Three years ago, researchers at the National Institutes of Health, Mayo Clinic and other institutions, including Johns Hopkins, discovered that more than 40 per cent of patients with an inherited form of ALS and at least 10 per cent of patients with the non-inherited irregular form have a mutation in a so-called C9ORF72 gene found on human chromosome 9 that is involved in toxic proliferation of protein.
The mutation also occurs very often in people with FTD, the second-most common form of dementia after Alzheimer's disease. In the C9ORF72 gene of most people, there are up to 30 repeats of a series of six DNA letters (GGGGCC), but in people with the genetic glitch, the string can be repeated thousands of times.
These extraneous repeats can lead to production of toxic RNA fragments and the C9RAN protein, which has been hypothesized to affect the function of many other proteins throughout cells.

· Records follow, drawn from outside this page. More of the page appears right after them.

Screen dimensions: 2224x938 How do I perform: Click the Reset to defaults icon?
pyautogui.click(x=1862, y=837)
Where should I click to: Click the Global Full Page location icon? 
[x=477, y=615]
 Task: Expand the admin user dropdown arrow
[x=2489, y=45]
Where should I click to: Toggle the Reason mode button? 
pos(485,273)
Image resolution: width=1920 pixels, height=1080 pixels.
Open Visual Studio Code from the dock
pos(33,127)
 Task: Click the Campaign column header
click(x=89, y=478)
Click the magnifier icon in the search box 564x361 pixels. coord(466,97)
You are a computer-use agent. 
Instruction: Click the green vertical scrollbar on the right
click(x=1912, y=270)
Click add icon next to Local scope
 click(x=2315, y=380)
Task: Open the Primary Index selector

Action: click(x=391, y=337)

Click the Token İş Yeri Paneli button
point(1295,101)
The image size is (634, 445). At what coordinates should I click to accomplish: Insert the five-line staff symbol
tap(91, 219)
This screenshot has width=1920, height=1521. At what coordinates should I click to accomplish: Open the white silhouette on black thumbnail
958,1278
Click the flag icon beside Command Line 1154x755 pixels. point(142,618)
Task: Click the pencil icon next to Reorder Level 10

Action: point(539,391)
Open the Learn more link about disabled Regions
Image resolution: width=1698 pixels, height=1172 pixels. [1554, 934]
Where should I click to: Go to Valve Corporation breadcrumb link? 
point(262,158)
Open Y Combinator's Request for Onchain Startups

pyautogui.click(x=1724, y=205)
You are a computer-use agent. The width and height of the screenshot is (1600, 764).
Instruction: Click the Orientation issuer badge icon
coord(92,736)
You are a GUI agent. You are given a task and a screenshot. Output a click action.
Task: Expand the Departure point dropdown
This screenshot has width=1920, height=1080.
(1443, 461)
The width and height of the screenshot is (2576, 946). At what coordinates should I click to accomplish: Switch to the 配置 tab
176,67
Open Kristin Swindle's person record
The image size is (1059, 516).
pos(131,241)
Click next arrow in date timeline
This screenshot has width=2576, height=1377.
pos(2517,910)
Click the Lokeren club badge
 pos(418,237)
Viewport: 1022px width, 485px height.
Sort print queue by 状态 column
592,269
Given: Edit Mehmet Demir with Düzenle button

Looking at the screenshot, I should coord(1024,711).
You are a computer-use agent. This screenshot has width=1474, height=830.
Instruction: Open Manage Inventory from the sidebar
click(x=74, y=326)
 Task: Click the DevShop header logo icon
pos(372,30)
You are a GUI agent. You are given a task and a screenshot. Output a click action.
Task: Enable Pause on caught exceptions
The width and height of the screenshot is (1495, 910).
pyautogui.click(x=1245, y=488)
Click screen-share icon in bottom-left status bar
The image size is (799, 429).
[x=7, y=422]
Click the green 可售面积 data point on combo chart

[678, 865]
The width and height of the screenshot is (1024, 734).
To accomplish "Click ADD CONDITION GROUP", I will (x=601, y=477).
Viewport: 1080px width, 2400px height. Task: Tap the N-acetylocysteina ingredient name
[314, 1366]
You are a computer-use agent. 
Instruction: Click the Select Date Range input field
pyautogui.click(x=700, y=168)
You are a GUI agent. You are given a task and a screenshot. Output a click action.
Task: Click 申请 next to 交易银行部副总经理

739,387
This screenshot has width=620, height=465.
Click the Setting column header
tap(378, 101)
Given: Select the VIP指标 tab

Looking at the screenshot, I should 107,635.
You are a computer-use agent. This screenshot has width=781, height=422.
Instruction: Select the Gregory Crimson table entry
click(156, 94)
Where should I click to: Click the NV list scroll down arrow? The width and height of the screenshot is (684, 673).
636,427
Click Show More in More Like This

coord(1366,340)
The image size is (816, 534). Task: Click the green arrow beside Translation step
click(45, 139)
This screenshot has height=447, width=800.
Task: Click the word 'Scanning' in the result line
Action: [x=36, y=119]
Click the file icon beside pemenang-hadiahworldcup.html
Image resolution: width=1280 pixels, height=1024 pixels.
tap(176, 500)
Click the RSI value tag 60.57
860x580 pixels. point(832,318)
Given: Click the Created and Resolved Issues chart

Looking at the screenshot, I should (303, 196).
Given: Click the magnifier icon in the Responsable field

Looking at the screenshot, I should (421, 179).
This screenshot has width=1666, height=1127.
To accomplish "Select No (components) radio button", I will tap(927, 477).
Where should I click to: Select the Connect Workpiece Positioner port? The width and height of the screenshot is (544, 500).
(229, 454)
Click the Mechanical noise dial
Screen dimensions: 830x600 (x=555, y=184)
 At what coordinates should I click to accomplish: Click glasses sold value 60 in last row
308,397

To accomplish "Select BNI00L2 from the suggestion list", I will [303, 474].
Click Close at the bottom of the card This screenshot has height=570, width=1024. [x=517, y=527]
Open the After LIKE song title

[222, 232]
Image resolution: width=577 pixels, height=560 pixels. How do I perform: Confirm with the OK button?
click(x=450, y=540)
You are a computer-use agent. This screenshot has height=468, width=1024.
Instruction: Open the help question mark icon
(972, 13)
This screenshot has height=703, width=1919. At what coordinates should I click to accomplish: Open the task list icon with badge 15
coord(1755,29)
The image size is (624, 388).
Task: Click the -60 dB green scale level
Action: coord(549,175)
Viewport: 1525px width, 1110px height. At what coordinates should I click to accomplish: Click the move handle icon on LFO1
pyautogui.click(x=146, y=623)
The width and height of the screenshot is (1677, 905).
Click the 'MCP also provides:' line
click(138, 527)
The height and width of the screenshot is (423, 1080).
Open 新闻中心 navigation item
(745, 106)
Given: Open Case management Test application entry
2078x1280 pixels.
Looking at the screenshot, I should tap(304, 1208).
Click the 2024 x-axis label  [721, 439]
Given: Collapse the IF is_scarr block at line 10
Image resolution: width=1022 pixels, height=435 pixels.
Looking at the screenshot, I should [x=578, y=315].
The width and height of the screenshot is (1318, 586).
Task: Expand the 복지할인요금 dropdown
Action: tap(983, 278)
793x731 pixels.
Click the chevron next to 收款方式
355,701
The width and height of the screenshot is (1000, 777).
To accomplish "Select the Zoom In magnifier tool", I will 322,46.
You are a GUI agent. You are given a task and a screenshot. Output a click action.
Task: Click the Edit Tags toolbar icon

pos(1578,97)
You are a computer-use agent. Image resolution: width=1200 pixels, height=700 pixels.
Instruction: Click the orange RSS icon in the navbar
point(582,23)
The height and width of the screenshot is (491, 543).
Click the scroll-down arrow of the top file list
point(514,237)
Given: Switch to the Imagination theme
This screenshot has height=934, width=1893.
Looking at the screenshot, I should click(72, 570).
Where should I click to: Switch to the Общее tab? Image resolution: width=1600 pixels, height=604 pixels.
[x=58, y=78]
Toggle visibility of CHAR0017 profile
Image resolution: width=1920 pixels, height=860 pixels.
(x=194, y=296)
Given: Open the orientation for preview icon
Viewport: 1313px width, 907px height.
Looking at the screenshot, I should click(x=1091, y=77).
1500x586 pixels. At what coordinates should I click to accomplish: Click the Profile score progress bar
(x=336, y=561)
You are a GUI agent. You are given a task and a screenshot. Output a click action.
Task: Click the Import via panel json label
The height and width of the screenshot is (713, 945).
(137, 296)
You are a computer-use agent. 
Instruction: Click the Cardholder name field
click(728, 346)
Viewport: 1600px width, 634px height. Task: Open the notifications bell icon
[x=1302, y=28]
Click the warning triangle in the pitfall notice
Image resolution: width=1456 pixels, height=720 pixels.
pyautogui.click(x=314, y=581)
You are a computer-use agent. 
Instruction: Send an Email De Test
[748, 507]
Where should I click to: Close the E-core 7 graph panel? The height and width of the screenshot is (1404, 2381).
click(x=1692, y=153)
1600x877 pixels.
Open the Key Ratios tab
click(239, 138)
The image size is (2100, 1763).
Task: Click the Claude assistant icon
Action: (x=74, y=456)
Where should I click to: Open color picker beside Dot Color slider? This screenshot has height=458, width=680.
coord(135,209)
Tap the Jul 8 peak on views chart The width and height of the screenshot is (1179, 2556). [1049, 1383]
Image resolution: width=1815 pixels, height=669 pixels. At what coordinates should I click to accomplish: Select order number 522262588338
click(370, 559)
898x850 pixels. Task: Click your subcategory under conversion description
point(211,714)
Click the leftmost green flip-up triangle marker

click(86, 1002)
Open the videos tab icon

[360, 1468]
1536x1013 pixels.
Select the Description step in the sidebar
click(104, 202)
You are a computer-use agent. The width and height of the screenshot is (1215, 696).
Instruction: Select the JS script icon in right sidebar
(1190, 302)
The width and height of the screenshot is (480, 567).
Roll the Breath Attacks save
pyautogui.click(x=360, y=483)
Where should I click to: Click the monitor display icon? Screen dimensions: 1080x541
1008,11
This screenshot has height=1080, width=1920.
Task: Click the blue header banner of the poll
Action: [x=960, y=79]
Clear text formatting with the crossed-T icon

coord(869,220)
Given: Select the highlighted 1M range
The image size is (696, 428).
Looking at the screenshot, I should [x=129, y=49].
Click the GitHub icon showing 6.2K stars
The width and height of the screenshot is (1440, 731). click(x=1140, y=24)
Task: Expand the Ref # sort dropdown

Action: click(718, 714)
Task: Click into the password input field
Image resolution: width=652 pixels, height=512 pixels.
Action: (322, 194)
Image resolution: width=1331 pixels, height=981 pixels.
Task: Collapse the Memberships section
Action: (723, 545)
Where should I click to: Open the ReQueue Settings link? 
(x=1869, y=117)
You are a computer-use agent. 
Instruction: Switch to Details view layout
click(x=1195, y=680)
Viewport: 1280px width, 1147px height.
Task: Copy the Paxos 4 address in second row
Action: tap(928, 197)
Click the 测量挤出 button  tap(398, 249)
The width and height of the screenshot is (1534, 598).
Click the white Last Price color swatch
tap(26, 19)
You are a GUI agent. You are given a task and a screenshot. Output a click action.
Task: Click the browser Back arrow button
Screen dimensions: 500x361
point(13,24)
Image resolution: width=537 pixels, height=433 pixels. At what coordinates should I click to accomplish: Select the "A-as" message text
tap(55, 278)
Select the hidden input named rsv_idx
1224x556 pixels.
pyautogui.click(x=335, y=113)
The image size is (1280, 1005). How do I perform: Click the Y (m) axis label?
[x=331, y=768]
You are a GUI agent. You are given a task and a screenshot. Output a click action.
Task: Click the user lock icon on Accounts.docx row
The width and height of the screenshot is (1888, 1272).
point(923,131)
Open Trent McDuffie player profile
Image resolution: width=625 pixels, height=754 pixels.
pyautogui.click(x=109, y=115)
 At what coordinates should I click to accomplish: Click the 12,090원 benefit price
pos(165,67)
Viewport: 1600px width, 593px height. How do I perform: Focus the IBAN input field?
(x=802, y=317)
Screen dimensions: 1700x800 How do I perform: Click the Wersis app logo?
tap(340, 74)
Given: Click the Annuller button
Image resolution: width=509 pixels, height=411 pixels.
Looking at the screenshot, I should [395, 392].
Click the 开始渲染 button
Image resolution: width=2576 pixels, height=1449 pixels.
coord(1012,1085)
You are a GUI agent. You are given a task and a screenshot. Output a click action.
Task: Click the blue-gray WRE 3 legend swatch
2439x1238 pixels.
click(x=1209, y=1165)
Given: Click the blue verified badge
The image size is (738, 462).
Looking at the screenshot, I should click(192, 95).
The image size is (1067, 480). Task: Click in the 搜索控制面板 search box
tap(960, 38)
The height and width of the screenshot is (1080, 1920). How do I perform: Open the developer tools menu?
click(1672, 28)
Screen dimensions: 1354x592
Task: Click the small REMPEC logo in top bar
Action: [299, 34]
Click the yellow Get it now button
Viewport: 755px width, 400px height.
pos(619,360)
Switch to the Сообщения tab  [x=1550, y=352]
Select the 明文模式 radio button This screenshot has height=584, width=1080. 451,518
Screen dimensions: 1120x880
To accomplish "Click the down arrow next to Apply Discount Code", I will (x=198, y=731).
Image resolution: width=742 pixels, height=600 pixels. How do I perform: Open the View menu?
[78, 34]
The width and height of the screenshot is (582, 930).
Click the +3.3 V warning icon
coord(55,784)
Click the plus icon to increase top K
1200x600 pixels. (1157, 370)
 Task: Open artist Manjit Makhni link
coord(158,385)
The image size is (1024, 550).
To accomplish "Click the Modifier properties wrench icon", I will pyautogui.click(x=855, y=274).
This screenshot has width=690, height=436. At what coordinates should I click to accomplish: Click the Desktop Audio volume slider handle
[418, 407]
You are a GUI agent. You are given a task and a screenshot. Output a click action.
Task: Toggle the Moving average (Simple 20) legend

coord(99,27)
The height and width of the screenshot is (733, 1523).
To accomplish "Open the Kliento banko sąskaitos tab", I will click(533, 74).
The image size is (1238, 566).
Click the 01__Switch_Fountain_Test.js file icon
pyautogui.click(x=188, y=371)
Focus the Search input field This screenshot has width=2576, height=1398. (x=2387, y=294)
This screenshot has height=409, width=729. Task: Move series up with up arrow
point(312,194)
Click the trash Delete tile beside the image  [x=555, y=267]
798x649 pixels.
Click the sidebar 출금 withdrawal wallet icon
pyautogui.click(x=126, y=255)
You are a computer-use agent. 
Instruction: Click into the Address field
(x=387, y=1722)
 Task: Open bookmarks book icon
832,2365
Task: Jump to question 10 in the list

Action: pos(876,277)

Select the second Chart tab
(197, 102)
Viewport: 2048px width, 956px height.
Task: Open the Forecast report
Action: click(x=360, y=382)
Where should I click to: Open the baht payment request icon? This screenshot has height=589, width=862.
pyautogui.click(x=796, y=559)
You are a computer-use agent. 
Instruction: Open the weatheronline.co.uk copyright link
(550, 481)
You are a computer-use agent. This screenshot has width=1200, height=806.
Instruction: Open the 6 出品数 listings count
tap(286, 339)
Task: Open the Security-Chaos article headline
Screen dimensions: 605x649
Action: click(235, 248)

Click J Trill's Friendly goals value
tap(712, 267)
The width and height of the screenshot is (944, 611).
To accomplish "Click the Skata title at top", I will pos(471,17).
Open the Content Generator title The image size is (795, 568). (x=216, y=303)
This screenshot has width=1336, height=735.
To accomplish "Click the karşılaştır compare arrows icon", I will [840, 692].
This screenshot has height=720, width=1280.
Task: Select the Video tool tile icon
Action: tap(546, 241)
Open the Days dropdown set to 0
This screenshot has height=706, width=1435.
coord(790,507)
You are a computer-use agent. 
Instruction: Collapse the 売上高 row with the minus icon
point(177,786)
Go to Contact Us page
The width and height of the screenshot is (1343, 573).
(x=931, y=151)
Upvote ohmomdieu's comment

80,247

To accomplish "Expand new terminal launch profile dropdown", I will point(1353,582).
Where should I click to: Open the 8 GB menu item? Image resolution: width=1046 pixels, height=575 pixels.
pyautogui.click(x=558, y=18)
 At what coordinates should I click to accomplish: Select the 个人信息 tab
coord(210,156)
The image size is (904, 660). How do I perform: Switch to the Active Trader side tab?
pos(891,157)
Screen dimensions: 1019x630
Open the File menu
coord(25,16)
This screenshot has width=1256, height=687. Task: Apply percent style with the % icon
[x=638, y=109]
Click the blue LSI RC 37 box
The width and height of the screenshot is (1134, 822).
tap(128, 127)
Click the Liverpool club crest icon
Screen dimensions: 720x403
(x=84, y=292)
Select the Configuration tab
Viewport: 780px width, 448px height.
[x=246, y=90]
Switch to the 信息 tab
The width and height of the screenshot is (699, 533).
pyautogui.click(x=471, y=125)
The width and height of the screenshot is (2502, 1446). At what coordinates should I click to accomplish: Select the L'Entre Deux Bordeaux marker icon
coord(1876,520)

In the Mayo-Scripps study, chemists report they have developed three different molecules with the potential to decrease production of C9RAN. Tests on nerve cells derived from patients with the mutation showed that one of the new chemicals cut the quantity of C9RAN by half at the highest dose the researchers delivered, making it a good candidate for human disease therapy.
The researchers also checked for C9RAN protein in the spinal fluid of patients at ALS clinics, including the Johns Hopkins clinic directed by Rothstein, who also directs the Brain Science Institute and Robert Packard Center for ALS Research. They found that this protein spills out of affected cells into the spinal fluid.
Therefore, says Rothstein, "A spinal fluid assay would give clinicians a readout that the drug is or is not working. This offers the perfect opportunity to see if this drug can minimize the toxic protein load in patients."
Rothstein emphasizes that before clinical trials can occur, the molecule itself needs to be more thoroughly tested, and researchers need to gather more information on the presence of C9RAN protein in patients — for example, whether concentrations of the protein vary day to day or whether they increase as the disease progresses.
However, he says, the study offers a glimpse at what could be a promising future therapy for patients with this familial form of ALS and FTD.
"The good news," says Rothstein, "is that our colleagues at Mayo and Scripps have discovered a compound that looks pretty good at doing what it needs to do."
ALS, sometimes known as Lou Gehrig's disease, which was named as such for the Yankee baseball great who died from it in 1941, destroys nerve cells in the brain and spinal cord that control voluntary muscle movement. About 5,600 people are diagnosed with ALS in the U.S. every year.
As nerve cells waste away or die, ALS patients lose muscle strength and ultimately the ability to move their bodies or perform any voluntary function. About 10 per cent of cases are hereditary.